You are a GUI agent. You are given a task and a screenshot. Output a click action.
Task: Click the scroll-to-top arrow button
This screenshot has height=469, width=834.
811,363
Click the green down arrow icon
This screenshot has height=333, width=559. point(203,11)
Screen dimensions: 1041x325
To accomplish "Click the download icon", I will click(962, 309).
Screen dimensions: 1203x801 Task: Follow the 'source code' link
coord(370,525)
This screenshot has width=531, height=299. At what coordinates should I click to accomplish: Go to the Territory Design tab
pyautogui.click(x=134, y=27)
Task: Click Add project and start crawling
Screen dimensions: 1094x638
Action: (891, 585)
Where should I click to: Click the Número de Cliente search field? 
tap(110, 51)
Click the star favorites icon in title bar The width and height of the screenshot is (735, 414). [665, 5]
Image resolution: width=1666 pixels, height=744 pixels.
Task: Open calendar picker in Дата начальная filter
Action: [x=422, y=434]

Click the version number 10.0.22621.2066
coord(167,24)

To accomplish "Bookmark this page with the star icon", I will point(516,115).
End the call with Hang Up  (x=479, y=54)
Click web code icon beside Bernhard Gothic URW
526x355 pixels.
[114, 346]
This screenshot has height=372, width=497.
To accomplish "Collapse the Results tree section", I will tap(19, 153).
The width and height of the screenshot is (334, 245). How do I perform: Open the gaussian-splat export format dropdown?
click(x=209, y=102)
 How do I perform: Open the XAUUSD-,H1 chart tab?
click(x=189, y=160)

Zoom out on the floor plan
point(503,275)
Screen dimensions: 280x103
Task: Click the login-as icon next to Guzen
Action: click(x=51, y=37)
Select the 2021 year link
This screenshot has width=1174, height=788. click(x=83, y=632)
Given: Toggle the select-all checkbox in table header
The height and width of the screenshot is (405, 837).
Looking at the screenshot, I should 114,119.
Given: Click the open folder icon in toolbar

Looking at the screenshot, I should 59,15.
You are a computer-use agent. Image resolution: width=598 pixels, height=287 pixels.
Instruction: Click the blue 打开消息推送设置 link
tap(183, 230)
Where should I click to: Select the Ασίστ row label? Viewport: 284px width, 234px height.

WHAT IS BEING ASKED:
Swap "icon" for "symbol" in the listing from its start through the line containing "will tap(19, 153).", and change nothing else.

TASK RESULT:
You are a GUI agent. You are given a task and a screenshot. Output a click action.
Task: Click the scroll-to-top arrow button
This screenshot has height=469, width=834.
811,363
Click the green down arrow symbol
This screenshot has height=333, width=559. point(203,11)
Screen dimensions: 1041x325
To accomplish "Click the download symbol", I will click(962, 309).
Screen dimensions: 1203x801 Task: Follow the 'source code' link
coord(370,525)
This screenshot has width=531, height=299. At what coordinates should I click to accomplish: Go to the Territory Design tab
pyautogui.click(x=134, y=27)
Task: Click Add project and start crawling
Screen dimensions: 1094x638
Action: (891, 585)
Where should I click to: Click the Número de Cliente search field? 
tap(110, 51)
Click the star favorites symbol in title bar The width and height of the screenshot is (735, 414). [665, 5]
Image resolution: width=1666 pixels, height=744 pixels.
Task: Open calendar picker in Дата начальная filter
Action: [x=422, y=434]

Click the version number 10.0.22621.2066
coord(167,24)

To accomplish "Bookmark this page with the star symbol", I will point(516,115).
End the call with Hang Up  (x=479, y=54)
Click web code symbol beside Bernhard Gothic URW
526x355 pixels.
[114, 346]
This screenshot has height=372, width=497.
To accomplish "Collapse the Results tree section", I will tap(19, 153).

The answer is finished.